Work to be completed:
Answer these questions from the cappuccino text:
1. In what year was the Capuchin religious order formed?
2. What does a wet cappuccino contain mostly?
3. Which dairy-free milk does the text call a perfect alternative for a cappuccino?

Cappuccino definition Cappuccino definition

Cappuccino Definition

By the Lavazza Team 2–3 minutes

The cappuccino has to be one of the most popular drinks served at coffee houses worldwide, but the word and the drink itself originated in Italy. There is an interesting history behind this coffee beverage, and in particular, the etymology of the word cappuccino. To find out why the cappuccino is named cappuccino, as well as how this popular drink came to be, keep on reading.

Definition of cappuccino

There are a few theories behind the true origin of the word cappuccino, so let’s unpack them.

It all started with the Capuchin friars and nuns - a religious order formed back in 1525. This group were known for the habits they wore, which featured a distinctive large, pointed hood. The Italian word for hood is cappuccio, and it’s believed that the name for this religious order came from this particular feature of their habits. Additionally, the habits were a distinctive shade of red-brown - a colour which also came to be known as Capuchin, which also happens to be the same colour as the beverage created when adding a small amount of milk to espresso, hence the cappuccino name origin.

The modern definition of a cappuccino is a coffee beverage made with espresso and involving milk that has been frothed using pressurised steam.

Lavazza cappuccino

What is a Cappuccino?

Now we know all about the origins of the word, the next question is, what is the cappuccino?

Since its invention back in the 16th century, the Italian cappuccino definition has changed quite substantially, evolving to become the modern cappuccino we know today.

A cappuccino is usually made up of a single or double shot of espresso, combined with hot steamed milk and finally finished with a layer of foam. An espresso machine is usually required to make a proper cappuccino, used to produce the espresso shot directly into a cup, followed by a slightly larger amount of milk, heated with a steam wand and finished with the final third of foamed milk. Another common addition is the topping of cocoa powder.

Various and possible tips and curiosities

Although cappuccino has an ancient history and is one of the most drunk drinks in the world, there are some tasty variations to try.


You may have heard of a ‘bone dry cappuccino’ or a ‘wet cappuccino’ and wondered what these descriptors meant. These slight variations on the original cappuccino refer to the amount of steamed versus foamed milk involved. A wet cappuccino is closer in likeness to a latte or a flat white, containing mostly steamed milk, whereas a request for a dry cappuccino calls for less steamed milk and more stiff, ‘dry’ foam.


Like most milk-based coffees, you can of course make a cappuccino using a non-dairy alternative. However, since the cappuccino is known for its stiff foam, it’s important to know which options work best for creating this thick foam. The protein in milk is the most key component for creating foam, which is why soy milk is a perfect dairy-free alternative for a cappuccino. Oat milk is another great option, and you may want to look out for the special ‘barista editions’ which typically contain more fat, creating more of a creamy flavour, which imitates dairy milk.

Recorded information:
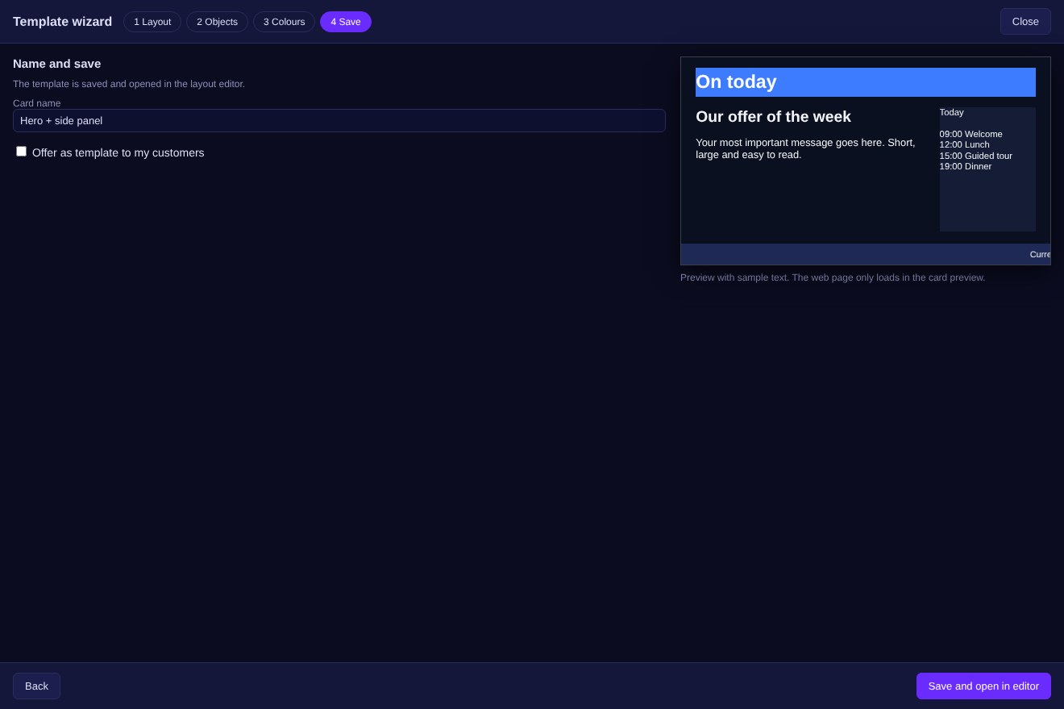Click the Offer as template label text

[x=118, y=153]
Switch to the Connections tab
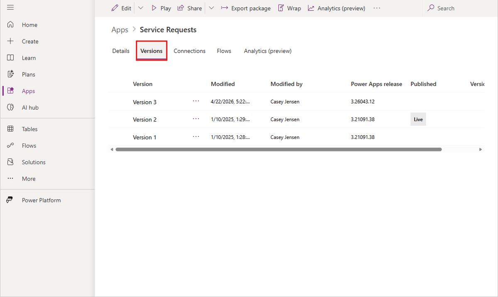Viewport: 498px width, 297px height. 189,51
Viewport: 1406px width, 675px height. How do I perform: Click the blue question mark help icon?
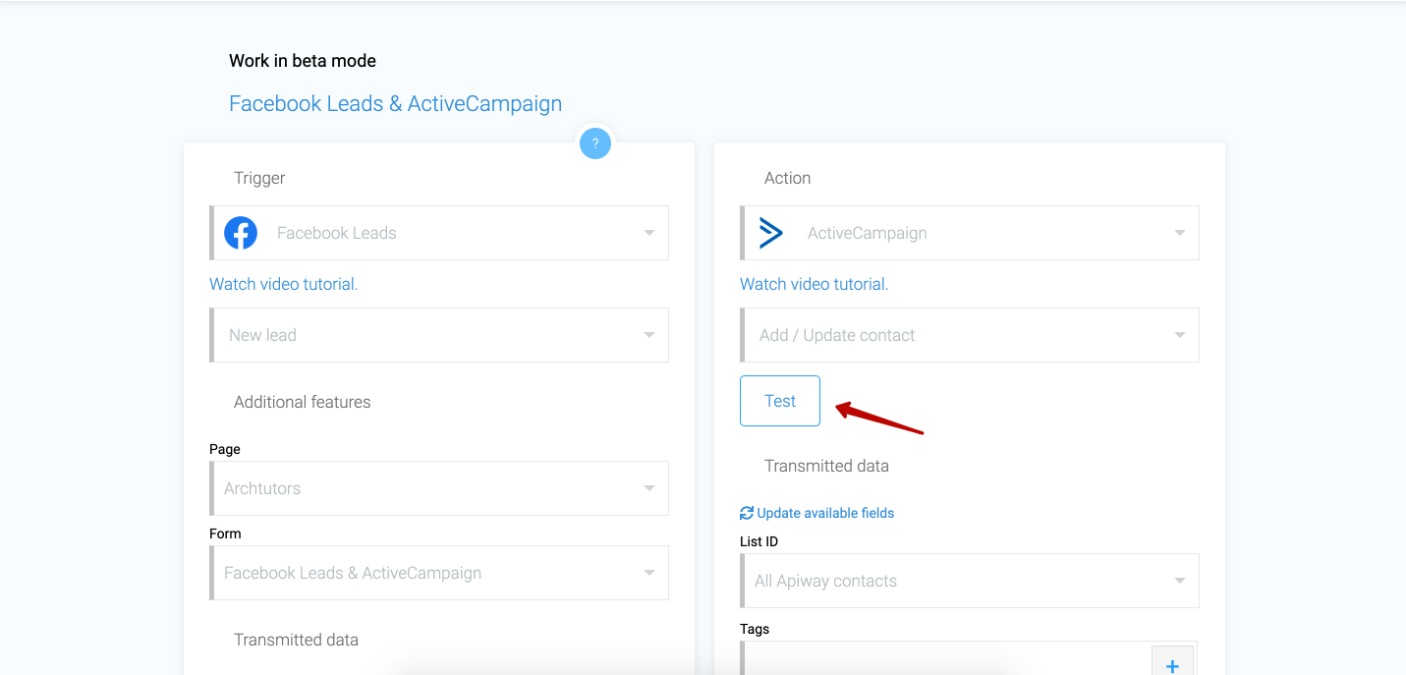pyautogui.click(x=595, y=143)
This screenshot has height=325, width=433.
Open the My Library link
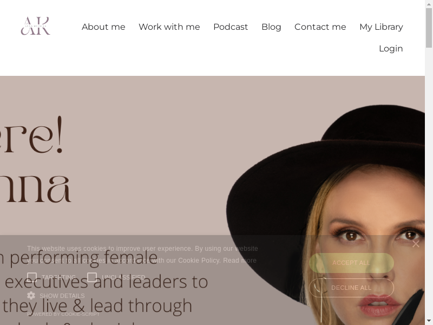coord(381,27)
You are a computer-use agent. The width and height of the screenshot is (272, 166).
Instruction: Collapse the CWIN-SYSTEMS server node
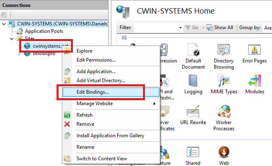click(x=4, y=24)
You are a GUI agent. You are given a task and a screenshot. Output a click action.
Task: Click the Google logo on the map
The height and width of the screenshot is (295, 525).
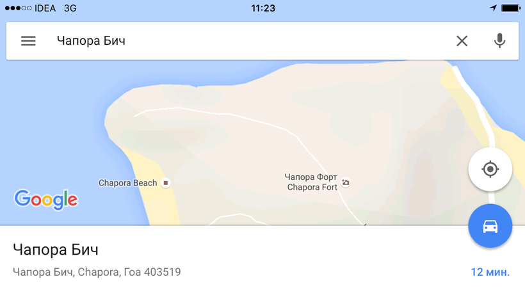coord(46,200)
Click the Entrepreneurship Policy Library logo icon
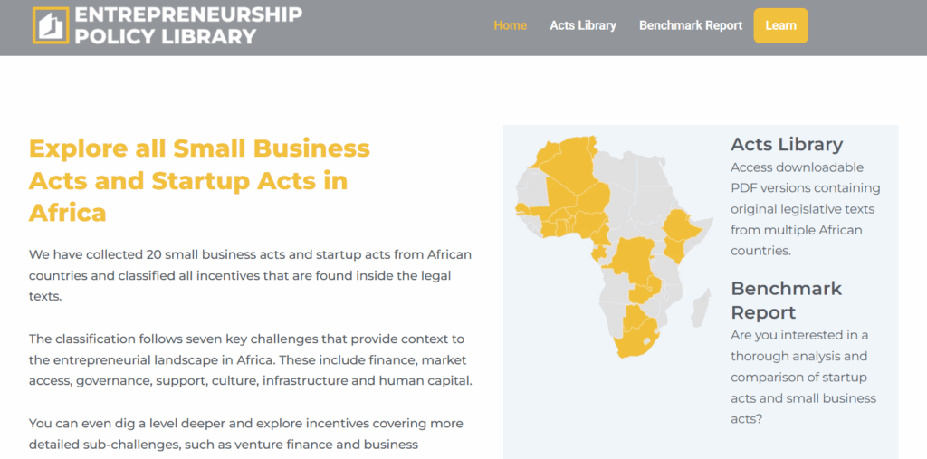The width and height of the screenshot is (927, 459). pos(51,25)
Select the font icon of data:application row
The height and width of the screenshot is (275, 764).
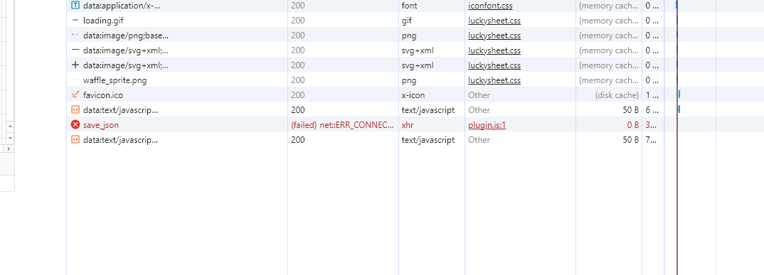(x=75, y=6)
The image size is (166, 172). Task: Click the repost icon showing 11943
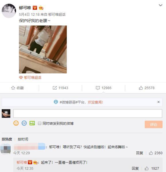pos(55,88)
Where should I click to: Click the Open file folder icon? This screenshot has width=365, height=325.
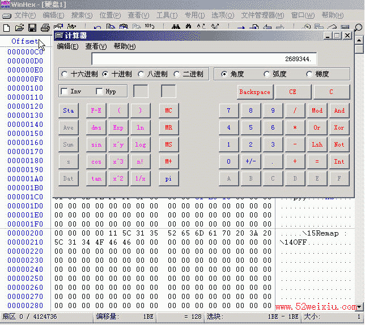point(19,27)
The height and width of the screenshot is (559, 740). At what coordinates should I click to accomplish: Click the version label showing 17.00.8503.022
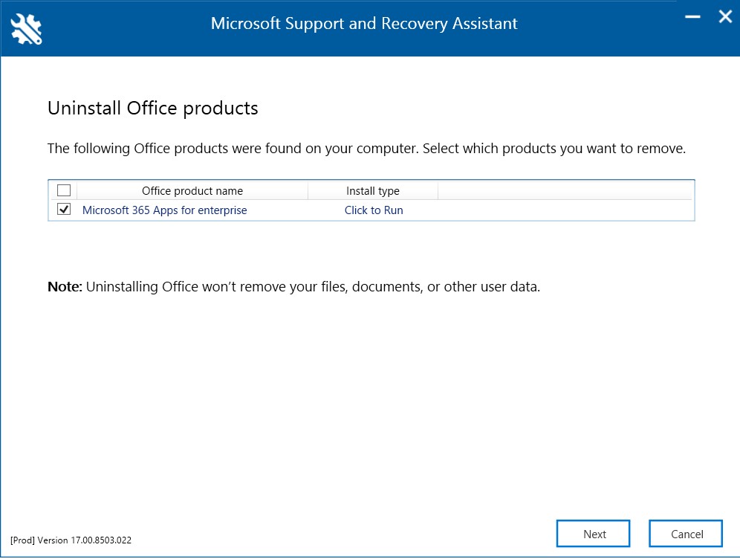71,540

Output:
1. 1525
2. Steamed milk
3. Soy milk